─── Dokumentauszug ───
Betreff
Urbane Strategien zur Bewältigung der negativen Folgen des Klimawandels (ödp)
Vorlage
1745/2012
Art
Antrag (Stadtrat)

Begründung:

Bezug nehmend auf eine Empfehlung des Deutschen Städtetags hin, sollte sich die Stadt Mainz eingehend damit beschäftigen, wie die Bevölkerung vor den Folgen des Klimawandels geschützt werden kann. Statt der bislang im Klimaschutzbeirat praktizierten Einzelbetrachtung verschiedener Aspekte, sollte anhand konkreter Fragestellungen eine übergreifende Gesamtstrategie erarbeitet werden.

Selbst wenn es gelingt, das Ziel, die Erwärmung bei  einer Erhöhung um 2°C zu stoppen, werden auch in Deutschland die ökologischen, ökonomischen und sozialen Folgen des Klimawandels in Zukunft immer stärker zu spüren sein. Bereits seit einigen Jahren erhöhen vermehrt auftretende sommerliche Hitzewellen, die mit Dürre, Wasserknappheit und Waldbrandgefahr einhergehen sowie Wetterextreme, die Hochwasser- und Sturmschäden mit sich bringen, den Anpassungsdruck auf Mensch und Natur.
───
Aufgabe -> Führe den Antrag zu städtischen Strategien gegen die Folgen des Klimawandels im Anschluss an seinen letzten Satz fort. Die Daten spielen hierfür keine Rolle.
─── Datenauszug ───
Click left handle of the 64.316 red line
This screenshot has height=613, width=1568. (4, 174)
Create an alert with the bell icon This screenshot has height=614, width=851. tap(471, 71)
───
Lösung ->
Die hohe bauliche Dichte einer modernen Stadt trägt zwar zur Reduktion von klimarelevanten Emissionen bei (durch kurze Verkehrswege, geringen Flächenverbrauch, etc.) Sie bedeutet aber gleichzeitig hohe Schadensfolgen für Menschen, Tiere, Pflanzen, Sachvermögen als auch für die Betriebsfähigkeit von Infrastrukturnetzen durch extreme Witterungsereignisse und weist geringere „Anpassungs“-Potenziale auf. Erhöhungen mittlerer Tagestemperaturen oder häufige Hitzewellen stellen erhebliche gesundheitliche Belastungen für Menschen sogar mit potenzieller Todesfolge dar. Für die nächsten Jahrzehnte werden immer häufiger Ereignisse wie z.B. die 14-tägige Hitzewelle in 2003 erwartet, die laut einer von der EU finanzierten Studie insgesamt 70.000 Menschen in 12 europäischen Städten das Leben kostete. In Städten sind diese Auswirkungen nicht nur wegen der höheren Bevölkerungsdichte, sondern auch wegen der dichteren Bebauung und damit besonders starken Ausprägung des Wärmeinseleffektes besonders hoch.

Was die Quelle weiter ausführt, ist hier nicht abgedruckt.